Pixel coordinate grounding data
::::
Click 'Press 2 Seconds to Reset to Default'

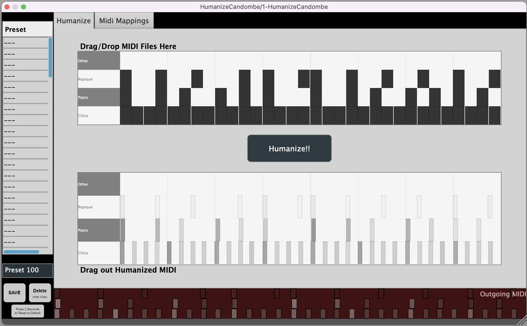[27, 311]
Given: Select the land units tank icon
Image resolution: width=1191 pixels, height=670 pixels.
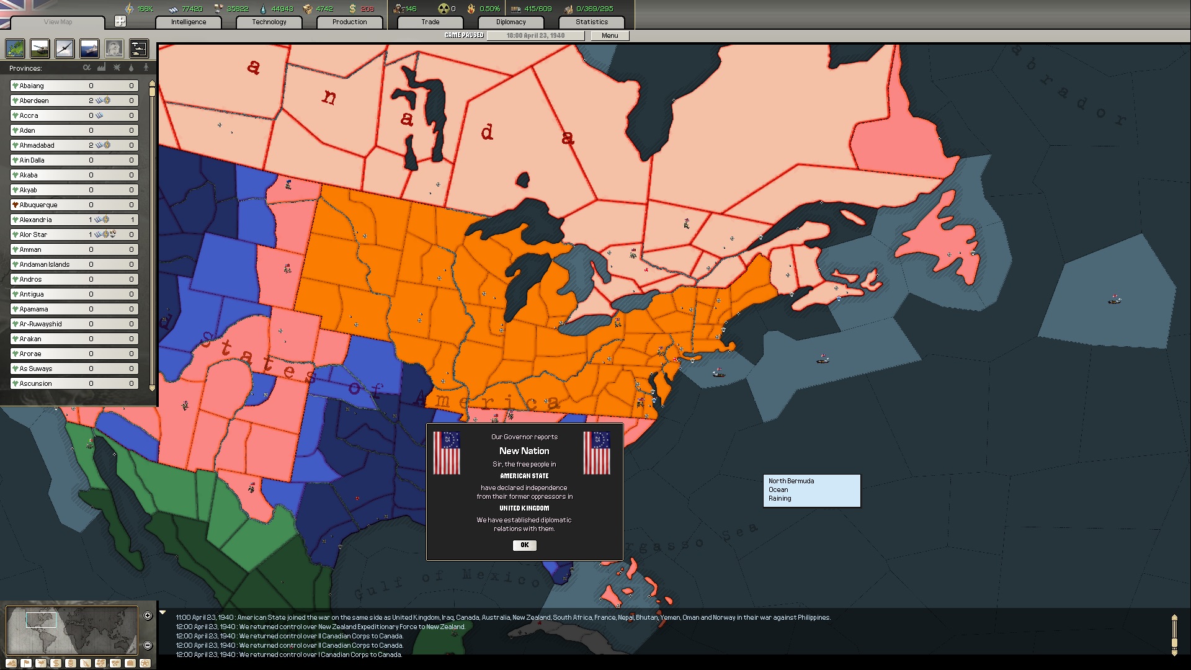Looking at the screenshot, I should [x=40, y=48].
::::
Make a word-for-word copy of the entries, without any pictures.

Click 'Press 2 Seconds to Reset to Default'

[27, 311]
Given: Select the land units tank icon
Image resolution: width=1191 pixels, height=670 pixels.
Looking at the screenshot, I should [x=40, y=48].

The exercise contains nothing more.